**Passage:**
# $400,000 5 story squarium



## MacFan (Jul 30, 2006)

http://ifitshipitshere.blogspot.com/2012/02/footballer-thierry-henry-to-add-5-story.html


----------



## Travis.808 (Apr 2, 2009)

Waaoooow!!


----------



## wwh2694 (Aug 15, 2008)

How will u clean it? Lol


----------



## mindnova (Jan 22, 2008)

"One tank designer, who asked not to be named, said: ‘Our client list tends to be male-dominated and they are looking for status symbols and showpieces."

Sadly it will probably become one big killing machine with trophy fish being killed by the dozens as disposable status symbols.


----------



## fishyjoe24 (May 18, 2010)

you can get certified to scuba, or get a scuba diver to clean it. I could see a whole bunch of saltwater fish going in to that don't together, and killing each other. triggers eatting chromis, and then the dude going oh well I can buy some more.. but they won't even cycle the tank.....


----------



## Silvering (Jun 10, 2011)

Really? Isn't he going to be paying somebody else for upkeep and maintenance, and I would think they would know what they're doing as far as stocking. It's four stacked tanks, so he could have a variety without going into "bloodbath" territory. 

I don't think I want one of those for myself, I'll take that aquascaped pond from awhile back instead. XD


----------



## digital_gods (Apr 23, 2010)

**Job a:**
Print the rows below word for word, from the start of the rows up to and including the line that contains "coordinates (296, 899).".

**Records provided:**
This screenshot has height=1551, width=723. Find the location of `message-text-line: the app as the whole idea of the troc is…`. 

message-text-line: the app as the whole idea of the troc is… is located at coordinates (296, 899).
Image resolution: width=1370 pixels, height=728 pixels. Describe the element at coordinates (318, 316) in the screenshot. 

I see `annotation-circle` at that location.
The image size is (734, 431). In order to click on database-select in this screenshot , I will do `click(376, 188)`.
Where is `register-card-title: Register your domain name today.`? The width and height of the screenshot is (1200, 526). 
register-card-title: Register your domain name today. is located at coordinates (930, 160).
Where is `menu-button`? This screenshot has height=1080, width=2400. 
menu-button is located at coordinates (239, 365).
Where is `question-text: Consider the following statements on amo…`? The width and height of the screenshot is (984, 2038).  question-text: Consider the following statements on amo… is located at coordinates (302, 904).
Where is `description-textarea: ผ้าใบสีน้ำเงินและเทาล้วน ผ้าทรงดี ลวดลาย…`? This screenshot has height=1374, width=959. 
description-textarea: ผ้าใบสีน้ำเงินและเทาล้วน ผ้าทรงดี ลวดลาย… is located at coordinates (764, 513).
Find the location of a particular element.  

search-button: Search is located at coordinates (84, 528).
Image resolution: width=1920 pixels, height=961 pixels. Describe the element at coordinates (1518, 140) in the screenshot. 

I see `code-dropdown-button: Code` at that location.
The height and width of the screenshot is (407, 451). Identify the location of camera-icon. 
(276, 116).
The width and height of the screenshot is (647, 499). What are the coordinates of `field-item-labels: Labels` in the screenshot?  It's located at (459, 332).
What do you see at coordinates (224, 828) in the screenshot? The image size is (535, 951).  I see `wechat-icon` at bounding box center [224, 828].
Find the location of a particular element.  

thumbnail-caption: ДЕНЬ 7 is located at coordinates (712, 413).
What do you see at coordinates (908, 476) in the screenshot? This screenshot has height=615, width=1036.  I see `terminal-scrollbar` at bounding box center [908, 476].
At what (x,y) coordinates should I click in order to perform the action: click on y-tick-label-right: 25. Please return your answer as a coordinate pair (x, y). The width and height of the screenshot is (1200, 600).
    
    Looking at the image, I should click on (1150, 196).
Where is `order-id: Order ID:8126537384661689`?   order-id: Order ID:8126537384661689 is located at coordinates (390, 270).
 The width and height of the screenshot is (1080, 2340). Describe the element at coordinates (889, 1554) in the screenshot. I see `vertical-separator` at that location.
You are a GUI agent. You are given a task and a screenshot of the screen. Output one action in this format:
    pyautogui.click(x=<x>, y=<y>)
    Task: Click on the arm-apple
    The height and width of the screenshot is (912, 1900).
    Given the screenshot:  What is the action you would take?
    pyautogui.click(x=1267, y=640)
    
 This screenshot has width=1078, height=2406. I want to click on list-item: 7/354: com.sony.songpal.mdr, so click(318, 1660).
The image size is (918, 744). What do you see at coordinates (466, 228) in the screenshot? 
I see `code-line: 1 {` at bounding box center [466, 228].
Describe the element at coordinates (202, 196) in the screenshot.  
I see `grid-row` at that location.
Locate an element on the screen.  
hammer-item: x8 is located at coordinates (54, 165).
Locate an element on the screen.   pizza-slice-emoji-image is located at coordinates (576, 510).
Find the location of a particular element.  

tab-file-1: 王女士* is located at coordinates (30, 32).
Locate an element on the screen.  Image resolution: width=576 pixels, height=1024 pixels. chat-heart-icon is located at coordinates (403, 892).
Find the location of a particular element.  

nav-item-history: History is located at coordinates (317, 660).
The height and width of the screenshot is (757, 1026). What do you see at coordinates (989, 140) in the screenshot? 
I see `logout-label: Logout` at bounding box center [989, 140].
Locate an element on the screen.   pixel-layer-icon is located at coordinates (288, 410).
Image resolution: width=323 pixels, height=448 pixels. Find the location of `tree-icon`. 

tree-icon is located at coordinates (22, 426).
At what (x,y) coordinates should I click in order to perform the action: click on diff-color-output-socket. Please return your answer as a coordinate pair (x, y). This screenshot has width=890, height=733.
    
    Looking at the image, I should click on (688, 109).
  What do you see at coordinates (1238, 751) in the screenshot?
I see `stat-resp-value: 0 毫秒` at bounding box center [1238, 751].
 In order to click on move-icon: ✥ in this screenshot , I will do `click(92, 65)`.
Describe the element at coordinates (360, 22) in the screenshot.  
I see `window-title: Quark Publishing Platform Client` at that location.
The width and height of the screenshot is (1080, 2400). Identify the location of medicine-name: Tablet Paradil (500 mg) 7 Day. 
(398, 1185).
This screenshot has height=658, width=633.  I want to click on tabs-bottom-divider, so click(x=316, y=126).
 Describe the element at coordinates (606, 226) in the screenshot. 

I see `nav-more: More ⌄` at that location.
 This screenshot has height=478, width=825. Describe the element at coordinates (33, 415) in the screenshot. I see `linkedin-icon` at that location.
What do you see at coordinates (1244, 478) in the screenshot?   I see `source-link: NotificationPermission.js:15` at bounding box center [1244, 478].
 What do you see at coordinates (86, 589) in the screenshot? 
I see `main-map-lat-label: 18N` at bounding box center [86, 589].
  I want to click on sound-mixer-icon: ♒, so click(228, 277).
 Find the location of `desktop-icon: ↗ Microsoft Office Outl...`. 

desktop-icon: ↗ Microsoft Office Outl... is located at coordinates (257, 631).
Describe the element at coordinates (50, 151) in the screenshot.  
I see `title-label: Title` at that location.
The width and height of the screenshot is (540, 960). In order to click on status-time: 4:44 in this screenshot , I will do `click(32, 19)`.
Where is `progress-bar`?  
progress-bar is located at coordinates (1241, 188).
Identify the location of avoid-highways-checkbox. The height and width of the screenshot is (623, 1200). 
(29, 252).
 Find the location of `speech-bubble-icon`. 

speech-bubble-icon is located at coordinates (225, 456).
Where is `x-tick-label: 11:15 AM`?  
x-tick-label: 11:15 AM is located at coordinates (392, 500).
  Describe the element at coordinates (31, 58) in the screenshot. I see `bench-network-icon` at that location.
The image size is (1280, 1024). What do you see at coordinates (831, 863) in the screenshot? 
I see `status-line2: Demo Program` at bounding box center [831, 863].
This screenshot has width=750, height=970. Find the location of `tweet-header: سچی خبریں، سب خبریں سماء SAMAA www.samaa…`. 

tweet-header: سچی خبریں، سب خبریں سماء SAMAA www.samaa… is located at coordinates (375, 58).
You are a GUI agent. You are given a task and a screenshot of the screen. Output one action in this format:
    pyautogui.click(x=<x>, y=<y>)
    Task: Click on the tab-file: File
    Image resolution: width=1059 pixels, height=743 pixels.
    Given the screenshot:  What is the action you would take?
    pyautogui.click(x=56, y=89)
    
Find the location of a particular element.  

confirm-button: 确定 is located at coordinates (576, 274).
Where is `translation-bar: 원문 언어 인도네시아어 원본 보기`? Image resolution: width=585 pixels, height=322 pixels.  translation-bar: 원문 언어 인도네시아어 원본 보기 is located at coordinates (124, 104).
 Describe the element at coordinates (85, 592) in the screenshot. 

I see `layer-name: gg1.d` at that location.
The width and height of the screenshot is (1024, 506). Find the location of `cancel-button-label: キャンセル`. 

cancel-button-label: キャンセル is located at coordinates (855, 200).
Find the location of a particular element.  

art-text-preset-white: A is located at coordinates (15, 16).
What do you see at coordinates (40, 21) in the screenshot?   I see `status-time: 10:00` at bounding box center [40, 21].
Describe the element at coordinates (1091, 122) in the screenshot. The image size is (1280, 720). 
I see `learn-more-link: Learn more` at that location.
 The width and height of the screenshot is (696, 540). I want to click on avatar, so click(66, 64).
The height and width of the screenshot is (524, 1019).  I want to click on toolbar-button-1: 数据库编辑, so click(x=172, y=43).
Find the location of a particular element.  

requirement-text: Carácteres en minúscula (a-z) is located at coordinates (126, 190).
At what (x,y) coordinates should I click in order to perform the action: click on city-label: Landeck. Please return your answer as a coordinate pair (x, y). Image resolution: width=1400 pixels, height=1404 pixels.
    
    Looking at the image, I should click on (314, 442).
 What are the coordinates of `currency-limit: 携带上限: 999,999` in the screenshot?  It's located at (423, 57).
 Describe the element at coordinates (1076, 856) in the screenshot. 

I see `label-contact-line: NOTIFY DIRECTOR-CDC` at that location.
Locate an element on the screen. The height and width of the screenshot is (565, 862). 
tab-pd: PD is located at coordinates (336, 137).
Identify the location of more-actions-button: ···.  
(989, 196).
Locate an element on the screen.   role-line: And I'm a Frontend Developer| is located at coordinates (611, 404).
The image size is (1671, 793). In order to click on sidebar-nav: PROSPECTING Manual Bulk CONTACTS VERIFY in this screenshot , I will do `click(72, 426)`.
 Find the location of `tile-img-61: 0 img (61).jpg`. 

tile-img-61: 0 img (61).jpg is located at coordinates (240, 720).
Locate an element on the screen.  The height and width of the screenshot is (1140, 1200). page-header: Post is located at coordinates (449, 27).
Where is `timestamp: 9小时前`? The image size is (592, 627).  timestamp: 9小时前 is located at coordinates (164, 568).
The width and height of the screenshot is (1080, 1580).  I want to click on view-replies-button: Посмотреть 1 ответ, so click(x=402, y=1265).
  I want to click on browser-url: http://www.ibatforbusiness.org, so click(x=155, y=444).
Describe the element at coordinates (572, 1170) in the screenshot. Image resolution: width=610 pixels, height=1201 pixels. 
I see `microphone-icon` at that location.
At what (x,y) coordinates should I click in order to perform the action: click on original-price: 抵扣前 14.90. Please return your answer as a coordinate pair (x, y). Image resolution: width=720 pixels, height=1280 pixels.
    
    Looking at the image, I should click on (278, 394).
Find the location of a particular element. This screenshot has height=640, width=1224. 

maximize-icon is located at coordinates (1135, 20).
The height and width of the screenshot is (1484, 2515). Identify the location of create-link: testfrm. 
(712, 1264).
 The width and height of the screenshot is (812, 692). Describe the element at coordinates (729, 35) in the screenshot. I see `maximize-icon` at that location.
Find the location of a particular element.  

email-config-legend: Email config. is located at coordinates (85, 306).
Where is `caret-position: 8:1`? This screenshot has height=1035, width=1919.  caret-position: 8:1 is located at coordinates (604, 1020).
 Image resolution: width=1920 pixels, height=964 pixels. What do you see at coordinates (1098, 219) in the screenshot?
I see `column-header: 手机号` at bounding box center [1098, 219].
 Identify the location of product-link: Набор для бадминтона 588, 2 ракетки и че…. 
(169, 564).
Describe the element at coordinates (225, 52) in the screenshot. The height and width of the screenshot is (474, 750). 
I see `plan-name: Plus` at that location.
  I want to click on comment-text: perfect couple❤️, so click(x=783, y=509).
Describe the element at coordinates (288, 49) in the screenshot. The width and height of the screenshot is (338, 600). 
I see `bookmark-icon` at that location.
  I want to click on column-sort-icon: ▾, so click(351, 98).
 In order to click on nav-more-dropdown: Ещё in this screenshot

**Job b:**
Answer these questions from the forum thread.
(i) What question does wwh2694 ask about the tank?
(ii) What two ways of cleaning the tank does fishyjoe24 suggest?
(iii) According to Silvering, how many stacked tanks make up the squarium?

**Worked solution a:**
This screenshot has height=1551, width=723. Find the location of `message-text-line: the app as the whole idea of the troc is…`. 

message-text-line: the app as the whole idea of the troc is… is located at coordinates (296, 899).

**Worked solution b:**
(i) How will it be cleaned ("How will u clean it?").
(ii) Getting certified to scuba, or getting a scuba diver to clean it.
(iii) Four.